TASK INPUT
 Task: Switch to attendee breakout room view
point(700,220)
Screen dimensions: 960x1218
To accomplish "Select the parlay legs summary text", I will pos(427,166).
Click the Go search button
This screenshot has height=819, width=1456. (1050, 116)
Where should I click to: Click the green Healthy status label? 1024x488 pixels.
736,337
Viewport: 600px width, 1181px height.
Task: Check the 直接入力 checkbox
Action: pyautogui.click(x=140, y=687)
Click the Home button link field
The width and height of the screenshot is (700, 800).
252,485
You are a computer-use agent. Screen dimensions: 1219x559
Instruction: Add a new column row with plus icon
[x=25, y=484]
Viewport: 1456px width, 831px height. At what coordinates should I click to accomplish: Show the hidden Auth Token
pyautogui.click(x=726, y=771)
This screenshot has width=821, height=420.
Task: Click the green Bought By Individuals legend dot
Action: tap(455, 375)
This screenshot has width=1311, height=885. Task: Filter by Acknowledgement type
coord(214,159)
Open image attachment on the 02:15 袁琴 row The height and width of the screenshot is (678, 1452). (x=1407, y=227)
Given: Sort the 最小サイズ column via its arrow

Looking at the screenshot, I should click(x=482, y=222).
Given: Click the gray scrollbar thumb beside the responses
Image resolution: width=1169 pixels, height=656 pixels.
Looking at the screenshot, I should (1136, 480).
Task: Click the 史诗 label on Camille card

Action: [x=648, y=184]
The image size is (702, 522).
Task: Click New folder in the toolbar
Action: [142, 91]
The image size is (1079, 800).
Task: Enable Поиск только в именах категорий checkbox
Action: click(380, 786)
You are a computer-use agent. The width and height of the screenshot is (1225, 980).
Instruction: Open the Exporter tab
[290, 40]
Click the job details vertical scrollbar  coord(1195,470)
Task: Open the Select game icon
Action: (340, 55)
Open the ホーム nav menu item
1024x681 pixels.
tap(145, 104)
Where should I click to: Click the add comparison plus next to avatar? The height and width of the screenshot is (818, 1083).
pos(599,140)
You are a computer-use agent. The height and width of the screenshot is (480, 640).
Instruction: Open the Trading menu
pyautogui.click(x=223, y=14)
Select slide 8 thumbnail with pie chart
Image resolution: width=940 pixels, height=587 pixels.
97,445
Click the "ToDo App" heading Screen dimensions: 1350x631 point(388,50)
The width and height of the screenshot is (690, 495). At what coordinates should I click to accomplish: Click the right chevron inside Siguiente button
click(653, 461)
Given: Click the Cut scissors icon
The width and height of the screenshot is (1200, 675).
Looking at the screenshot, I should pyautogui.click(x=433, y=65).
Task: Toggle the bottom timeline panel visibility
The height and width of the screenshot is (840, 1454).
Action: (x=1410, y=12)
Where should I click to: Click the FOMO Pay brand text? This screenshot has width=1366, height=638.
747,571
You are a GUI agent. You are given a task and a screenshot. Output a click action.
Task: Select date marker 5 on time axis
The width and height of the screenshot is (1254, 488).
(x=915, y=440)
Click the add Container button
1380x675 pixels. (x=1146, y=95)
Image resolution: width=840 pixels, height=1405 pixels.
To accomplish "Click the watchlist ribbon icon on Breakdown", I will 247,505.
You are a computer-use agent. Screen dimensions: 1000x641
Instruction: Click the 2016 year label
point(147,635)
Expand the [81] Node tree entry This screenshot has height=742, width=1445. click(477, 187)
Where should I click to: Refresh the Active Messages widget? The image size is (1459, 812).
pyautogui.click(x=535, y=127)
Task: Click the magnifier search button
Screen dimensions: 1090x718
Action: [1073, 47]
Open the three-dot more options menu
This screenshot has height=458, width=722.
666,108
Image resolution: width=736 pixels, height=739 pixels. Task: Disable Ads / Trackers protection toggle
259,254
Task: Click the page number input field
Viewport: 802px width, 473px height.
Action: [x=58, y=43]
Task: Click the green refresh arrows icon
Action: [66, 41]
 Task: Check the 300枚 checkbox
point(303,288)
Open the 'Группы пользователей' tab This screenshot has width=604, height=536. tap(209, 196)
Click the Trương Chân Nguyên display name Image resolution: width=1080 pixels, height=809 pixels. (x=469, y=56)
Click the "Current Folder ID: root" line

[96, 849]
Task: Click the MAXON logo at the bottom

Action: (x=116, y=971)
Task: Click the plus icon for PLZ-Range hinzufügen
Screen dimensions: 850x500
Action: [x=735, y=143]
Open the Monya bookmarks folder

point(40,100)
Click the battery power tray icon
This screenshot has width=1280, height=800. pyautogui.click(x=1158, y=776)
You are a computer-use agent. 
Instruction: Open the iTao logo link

WORK ORDER
Set the data down again in full, exactly as given.

TASK SOLUTION
 Task: Switch to attendee breakout room view
point(700,220)
Screen dimensions: 960x1218
To accomplish "Select the parlay legs summary text", I will pos(427,166).
Click the Go search button
This screenshot has height=819, width=1456. (1050, 116)
Where should I click to: Click the green Healthy status label? 1024x488 pixels.
736,337
Viewport: 600px width, 1181px height.
Task: Check the 直接入力 checkbox
Action: pyautogui.click(x=140, y=687)
Click the Home button link field
The width and height of the screenshot is (700, 800).
252,485
You are a computer-use agent. Screen dimensions: 1219x559
Instruction: Add a new column row with plus icon
[x=25, y=484]
Viewport: 1456px width, 831px height. At what coordinates should I click to accomplish: Show the hidden Auth Token
pyautogui.click(x=726, y=771)
This screenshot has width=821, height=420.
Task: Click the green Bought By Individuals legend dot
Action: tap(455, 375)
This screenshot has width=1311, height=885. Task: Filter by Acknowledgement type
coord(214,159)
Open image attachment on the 02:15 袁琴 row The height and width of the screenshot is (678, 1452). (x=1407, y=227)
Given: Sort the 最小サイズ column via its arrow

Looking at the screenshot, I should click(x=482, y=222).
Given: Click the gray scrollbar thumb beside the responses
Image resolution: width=1169 pixels, height=656 pixels.
Looking at the screenshot, I should (1136, 480).
Task: Click the 史诗 label on Camille card

Action: [x=648, y=184]
The image size is (702, 522).
Task: Click New folder in the toolbar
Action: [142, 91]
The image size is (1079, 800).
Task: Enable Поиск только в именах категорий checkbox
Action: click(380, 786)
You are a computer-use agent. The width and height of the screenshot is (1225, 980).
Instruction: Open the Exporter tab
[290, 40]
Click the job details vertical scrollbar  coord(1195,470)
Task: Open the Select game icon
Action: (340, 55)
Open the ホーム nav menu item
1024x681 pixels.
tap(145, 104)
Where should I click to: Click the add comparison plus next to avatar? The height and width of the screenshot is (818, 1083).
pos(599,140)
You are a computer-use agent. The height and width of the screenshot is (480, 640).
Instruction: Open the Trading menu
pyautogui.click(x=223, y=14)
Select slide 8 thumbnail with pie chart
Image resolution: width=940 pixels, height=587 pixels.
97,445
Click the "ToDo App" heading Screen dimensions: 1350x631 point(388,50)
The width and height of the screenshot is (690, 495). At what coordinates should I click to accomplish: Click the right chevron inside Siguiente button
click(653, 461)
Given: Click the Cut scissors icon
The width and height of the screenshot is (1200, 675).
Looking at the screenshot, I should pyautogui.click(x=433, y=65).
Task: Toggle the bottom timeline panel visibility
The height and width of the screenshot is (840, 1454).
Action: (x=1410, y=12)
Where should I click to: Click the FOMO Pay brand text? This screenshot has width=1366, height=638.
747,571
You are a GUI agent. You are given a task and a screenshot. Output a click action.
Task: Select date marker 5 on time axis
The width and height of the screenshot is (1254, 488).
(x=915, y=440)
Click the add Container button
1380x675 pixels. (x=1146, y=95)
Image resolution: width=840 pixels, height=1405 pixels.
To accomplish "Click the watchlist ribbon icon on Breakdown", I will 247,505.
You are a computer-use agent. Screen dimensions: 1000x641
Instruction: Click the 2016 year label
point(147,635)
Expand the [81] Node tree entry This screenshot has height=742, width=1445. click(477, 187)
Where should I click to: Refresh the Active Messages widget? The image size is (1459, 812).
pyautogui.click(x=535, y=127)
Task: Click the magnifier search button
Screen dimensions: 1090x718
Action: [1073, 47]
Open the three-dot more options menu
This screenshot has height=458, width=722.
666,108
Image resolution: width=736 pixels, height=739 pixels. Task: Disable Ads / Trackers protection toggle
259,254
Task: Click the page number input field
Viewport: 802px width, 473px height.
Action: [x=58, y=43]
Task: Click the green refresh arrows icon
Action: [66, 41]
 Task: Check the 300枚 checkbox
point(303,288)
Open the 'Группы пользователей' tab This screenshot has width=604, height=536. tap(209, 196)
Click the Trương Chân Nguyên display name Image resolution: width=1080 pixels, height=809 pixels. (x=469, y=56)
Click the "Current Folder ID: root" line

[96, 849]
Task: Click the MAXON logo at the bottom

Action: (x=116, y=971)
Task: Click the plus icon for PLZ-Range hinzufügen
Screen dimensions: 850x500
Action: [x=735, y=143]
Open the Monya bookmarks folder

point(40,100)
Click the battery power tray icon
This screenshot has width=1280, height=800. pyautogui.click(x=1158, y=776)
You are a computer-use agent. 
Instruction: Open the iTao logo link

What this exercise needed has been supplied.